1. If Broder actually thinks the Bush administration is following the guidelines set forth by the Iraq Study Group then he is as delusional everyone inside the Beltway believes he is.
2. Reid didn't mistakenly argue anything. There is no military option for America in Iraq. There is a civil war between the Sunnis and Shi‘ites. There is no way militarily to make these people want to live in peace with each other. For Broder to argue that the military option is still viable is foolish.
Broder also compares Reid to Alberto Gonzales. Harry Reid's approval rating in the Harris Interactive survey is up from this time last year. Senate leaders usually have low approval ratings. Reid's 22 percent is still better than Dick Cheney's approval rating. Democrats in Congress are polling at 35 percent. Congressional Republicans are at 22 percent. Reid as Senate Majority leader deserves credit for helping Democrats poll better than the GOP.

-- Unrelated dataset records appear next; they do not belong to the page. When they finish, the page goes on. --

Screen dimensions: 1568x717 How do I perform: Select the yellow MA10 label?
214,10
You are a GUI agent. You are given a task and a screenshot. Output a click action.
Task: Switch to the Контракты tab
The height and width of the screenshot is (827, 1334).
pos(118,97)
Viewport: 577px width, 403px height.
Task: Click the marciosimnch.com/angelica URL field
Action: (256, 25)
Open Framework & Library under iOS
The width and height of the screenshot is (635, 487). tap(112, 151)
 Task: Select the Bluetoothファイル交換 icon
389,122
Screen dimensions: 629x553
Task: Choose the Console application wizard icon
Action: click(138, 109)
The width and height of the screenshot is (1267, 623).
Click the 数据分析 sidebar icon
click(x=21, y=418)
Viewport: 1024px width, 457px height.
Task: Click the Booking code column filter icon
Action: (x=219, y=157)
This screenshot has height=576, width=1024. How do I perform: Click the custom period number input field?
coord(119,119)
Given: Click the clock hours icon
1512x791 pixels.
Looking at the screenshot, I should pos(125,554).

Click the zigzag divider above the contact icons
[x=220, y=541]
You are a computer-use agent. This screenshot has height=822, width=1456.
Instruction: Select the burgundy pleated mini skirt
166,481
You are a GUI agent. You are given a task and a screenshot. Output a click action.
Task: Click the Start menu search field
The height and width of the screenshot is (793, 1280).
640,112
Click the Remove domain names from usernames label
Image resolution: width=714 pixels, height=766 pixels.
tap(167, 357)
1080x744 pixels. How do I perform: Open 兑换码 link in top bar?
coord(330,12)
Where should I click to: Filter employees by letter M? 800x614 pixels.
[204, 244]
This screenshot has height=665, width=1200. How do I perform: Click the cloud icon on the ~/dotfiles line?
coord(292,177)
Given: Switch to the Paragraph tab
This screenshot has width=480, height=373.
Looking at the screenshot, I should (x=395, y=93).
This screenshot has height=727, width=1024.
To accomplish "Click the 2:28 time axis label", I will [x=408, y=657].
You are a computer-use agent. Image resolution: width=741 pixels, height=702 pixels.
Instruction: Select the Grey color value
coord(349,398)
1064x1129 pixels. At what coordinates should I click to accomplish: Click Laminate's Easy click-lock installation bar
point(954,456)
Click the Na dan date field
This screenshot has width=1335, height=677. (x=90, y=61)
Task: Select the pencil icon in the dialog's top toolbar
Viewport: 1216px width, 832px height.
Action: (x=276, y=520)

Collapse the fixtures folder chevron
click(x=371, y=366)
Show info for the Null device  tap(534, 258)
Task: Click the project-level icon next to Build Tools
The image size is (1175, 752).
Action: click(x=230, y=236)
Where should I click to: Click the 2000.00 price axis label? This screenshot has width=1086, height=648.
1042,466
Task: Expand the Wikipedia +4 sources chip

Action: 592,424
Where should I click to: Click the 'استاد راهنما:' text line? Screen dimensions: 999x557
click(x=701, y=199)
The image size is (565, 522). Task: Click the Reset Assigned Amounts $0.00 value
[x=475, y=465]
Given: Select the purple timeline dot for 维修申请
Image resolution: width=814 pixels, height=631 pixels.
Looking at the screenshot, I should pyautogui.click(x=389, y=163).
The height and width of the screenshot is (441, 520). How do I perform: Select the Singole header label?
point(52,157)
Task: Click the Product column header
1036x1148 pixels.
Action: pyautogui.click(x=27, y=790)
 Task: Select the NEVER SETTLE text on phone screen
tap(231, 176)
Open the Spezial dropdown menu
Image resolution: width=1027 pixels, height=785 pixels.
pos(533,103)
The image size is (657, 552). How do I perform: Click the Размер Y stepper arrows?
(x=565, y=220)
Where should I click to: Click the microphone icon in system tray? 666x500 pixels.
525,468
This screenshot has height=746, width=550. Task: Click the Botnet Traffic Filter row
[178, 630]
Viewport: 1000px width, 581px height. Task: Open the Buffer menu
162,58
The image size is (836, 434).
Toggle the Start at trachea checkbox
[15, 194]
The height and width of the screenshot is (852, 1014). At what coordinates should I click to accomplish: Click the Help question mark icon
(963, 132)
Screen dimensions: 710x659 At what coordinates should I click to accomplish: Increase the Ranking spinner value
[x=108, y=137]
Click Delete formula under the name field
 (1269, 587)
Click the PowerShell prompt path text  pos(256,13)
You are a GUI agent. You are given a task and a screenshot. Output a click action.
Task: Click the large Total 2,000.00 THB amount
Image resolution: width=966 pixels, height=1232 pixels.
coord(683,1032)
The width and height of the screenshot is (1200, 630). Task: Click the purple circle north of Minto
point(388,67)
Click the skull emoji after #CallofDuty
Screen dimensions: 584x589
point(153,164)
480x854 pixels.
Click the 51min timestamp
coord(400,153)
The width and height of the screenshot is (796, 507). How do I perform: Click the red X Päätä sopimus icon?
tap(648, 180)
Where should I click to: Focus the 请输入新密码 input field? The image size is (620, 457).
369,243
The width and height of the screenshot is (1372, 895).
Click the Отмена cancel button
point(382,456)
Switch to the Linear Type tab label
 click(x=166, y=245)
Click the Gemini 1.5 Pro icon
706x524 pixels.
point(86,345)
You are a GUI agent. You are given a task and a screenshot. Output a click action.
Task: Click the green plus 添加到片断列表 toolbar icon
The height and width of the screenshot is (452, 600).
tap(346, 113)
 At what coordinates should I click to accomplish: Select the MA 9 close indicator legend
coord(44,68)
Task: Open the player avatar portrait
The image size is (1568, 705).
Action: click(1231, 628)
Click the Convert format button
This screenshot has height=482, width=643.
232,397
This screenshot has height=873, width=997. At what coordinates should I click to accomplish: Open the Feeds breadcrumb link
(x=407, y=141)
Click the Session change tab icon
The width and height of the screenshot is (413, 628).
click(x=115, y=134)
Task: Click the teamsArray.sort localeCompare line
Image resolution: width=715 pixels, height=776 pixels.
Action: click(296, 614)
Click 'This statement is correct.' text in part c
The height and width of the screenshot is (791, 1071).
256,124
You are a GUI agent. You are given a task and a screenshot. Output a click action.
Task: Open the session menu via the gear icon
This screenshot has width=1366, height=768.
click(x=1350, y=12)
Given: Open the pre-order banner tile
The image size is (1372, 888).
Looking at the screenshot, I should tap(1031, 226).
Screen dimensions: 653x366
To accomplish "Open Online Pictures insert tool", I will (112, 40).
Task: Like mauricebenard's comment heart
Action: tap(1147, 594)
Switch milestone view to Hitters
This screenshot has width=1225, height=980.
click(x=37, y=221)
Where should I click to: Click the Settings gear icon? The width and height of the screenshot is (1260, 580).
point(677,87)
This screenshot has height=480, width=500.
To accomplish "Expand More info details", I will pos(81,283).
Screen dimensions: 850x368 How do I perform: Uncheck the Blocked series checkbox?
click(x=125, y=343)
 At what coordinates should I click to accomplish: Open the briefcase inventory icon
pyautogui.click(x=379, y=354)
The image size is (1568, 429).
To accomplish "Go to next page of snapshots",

For Broder to compare Reid to Gonzales is bizarre. Reid is in in solid standing with his party. Republicans are publicly asking Gonzales to resign. No one questions Reid keeping his job. Getting in a verbal sparing match with Dick Cheney does zero damage to Reid. In fact, it helps him with the Democratic base. Cheney's base of support is nearly nonexistent.
Glenn Greenwald give a perfect example of Broder's hypocrisy. The pundit felt that Bill Clinton should have resigned for lying about the Monica Lewinsky affair.
Washington, D.C.: Mr Broder, if you feel Karl Rove is owed an apology from the pundits and writers over Valerie Plame, did you also call for an apology to the Clintons after Ken Starr, the Whitewater investigation and the failed attempt to impeach President Clinton? If not, why not?
David S. Broder: As best, I can recall,I did not call for such an apology. My view, for whatever it is worth long after the dust has settled on Monica, was that when President Clinton admitted he had lied to his Cabinet and his closest assoc, to say nothing of the public, that the honorable thing was for him to have resigned and turned over the office to Vice President Gore. I think history would have been very different had he done that.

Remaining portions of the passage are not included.